В течение моего первого года езды на мотоциклах я по глупости своей не хотел, чтобы кто-либо мне помогал, и я делал всю работу самостоятельно. Я знал, что делать, если мотоцикл не едет хорошо, как его приготовить, адаптировать, и был уверен — случись какая-то проблема, я знаю, как ее решить. На своем пути я сделал большое количество ошибок, но всегда учился и возился с техникой, испытывая огромное чувство удовлетворения, когда мои изменения приводили к хорошему эффекту. Мне так же пришлось узнать чувство разочарования, которое приходит с механической поломкой, я так и не смог с этим свыкнуться...
Несколько лет назад я работал с Эдрианом и Патриком Хедом, техническим директором Williams, над тем, что называлось «машиной с активной подвеской». Все это было на самом передовом рубеже технологий и ну-очень-замудренным машиностроением, автоспорт таких вершин еще никогда не достигал. На ней была установлена подвеска, контролировавшая высоту болида при прохождении поворота; система «трекшн-контроля», следившая за тем, чтобы колеса не проворачивались во время разгона. Тогда мы взобрались на самую вершину технологических возможностей того времени. Все эти идеи были абсолютно новыми, и мы получали от этого огромное удовольствие.
И вот, как только они появились, активные болиды были запрещены. Для тех из нас, кто был заинтересован в дальнейшем пути развития автомобилей, это стало разочарованием, но, конечно, не столь сильным, как для тех бедолаг, типа Френка Уильямса и Рона Денниса, которые выбросили на разработку этих систем миллионы. Некоторые из технических разработок, над которыми мы работали, привели нас совершенно к иному пути развития конструкторской мысли, поскольку они были настолько новы и возбуждающи. До тех пор ограничения на принципы нашей работы и даже наших мыслей были настолько очевидны, и внезапно перед нами открылся мир контролируемой компьютером подвески и дифференциала, и идеи эти были настолько новы, и позволило нашему воображению открыть новые горизонты.
Что касается моих ощущений, то они выражались одним словом — фантастика. Это было буквально «родео Ф1». Я с трепетом вспоминаю, как вел свой активный Williams по Эшторилу на зимних тестах 1992 года с трекшн-контролем, анти-блокировочными тормозами, большими квалификационными покрышками, не имевших канавок, и 3,5-литровым движком. Это было страшное испытание... и даже больше того.

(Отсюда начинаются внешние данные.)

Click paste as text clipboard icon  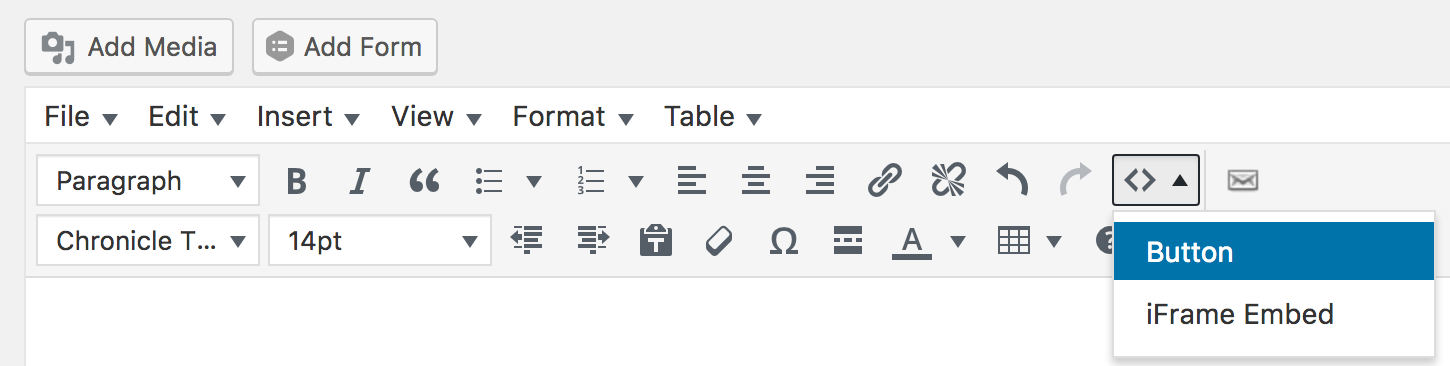pyautogui.click(x=656, y=241)
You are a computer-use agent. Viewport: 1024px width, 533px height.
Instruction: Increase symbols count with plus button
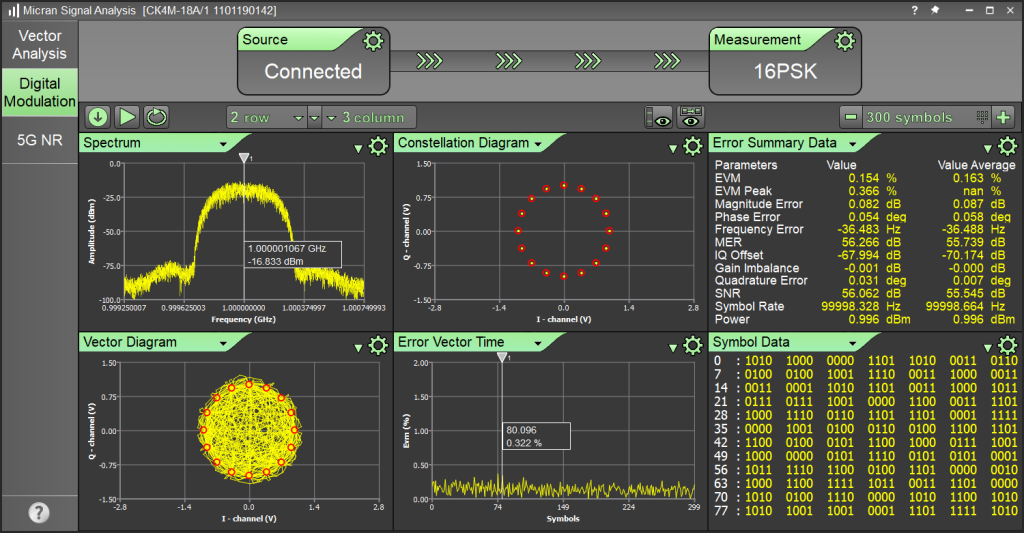click(1003, 117)
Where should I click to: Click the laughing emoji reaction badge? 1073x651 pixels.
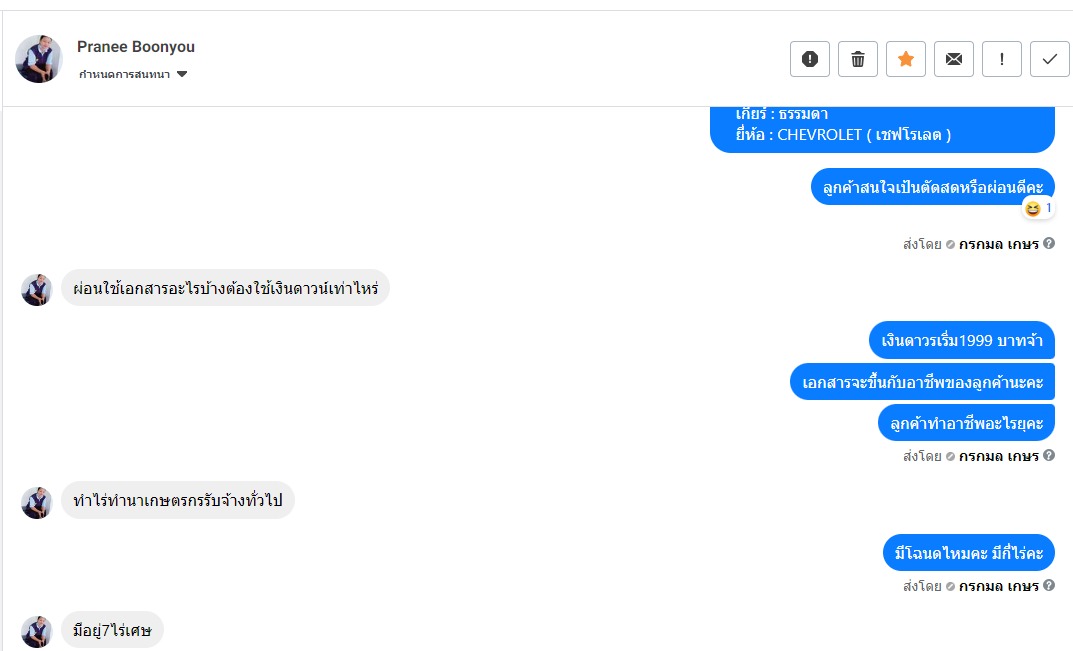(x=1038, y=208)
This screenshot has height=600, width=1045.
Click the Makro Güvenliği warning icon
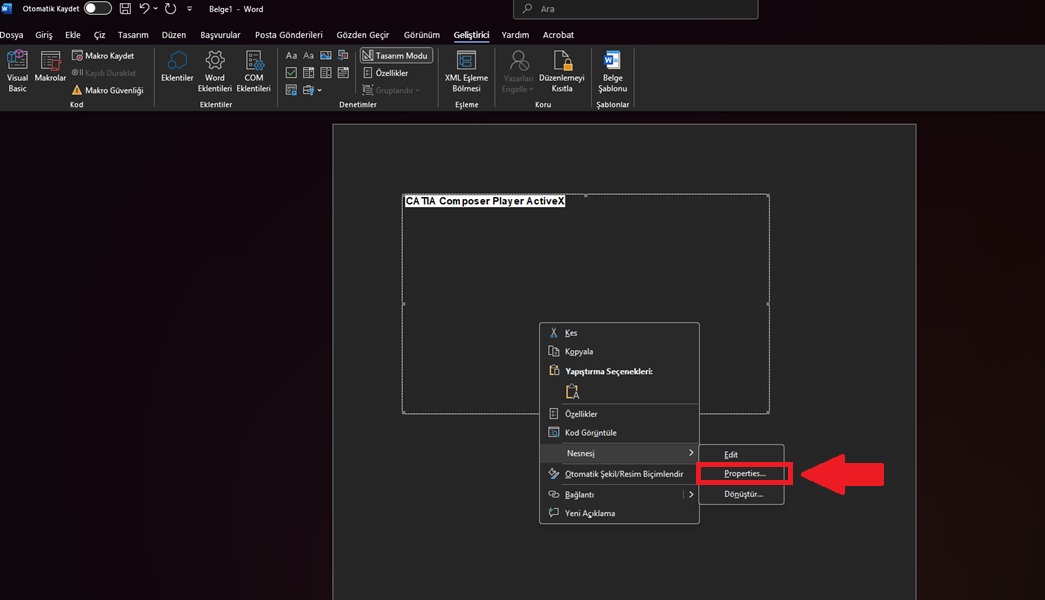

Это так несправедливо по отношению к людям типа Эдриана и Патрика — разрабатывать столь прекрасные болиды и никогда не знать, что испытываешь, сидя за их рулем. Понятное дело, они испытывают чувство удовлетворения, наблюдая за тем, как болиды мчат на пределе и правильно используются, но они не были бы человеческими существами, если бы, в один прекрасный момент, они бы не поинтересовались, каково это на самом деле — быть в кокпите в течение лучшего круга. Вместо этого, они вынуждены полагаться на людей типа меня, возвращающихся в гараж и объясняющих, что «оно не совсем верно реагировало».
После всех наших проблем в Австралии, мои новые коллеги из Jordan услышали от меня много подобных высказываний. Я не грыз локти, но и не был счастливым туристом — как обычно это называется, «я пытался оставаться спокойным после разочаровывающего 8-го места в 12000 милях от дома».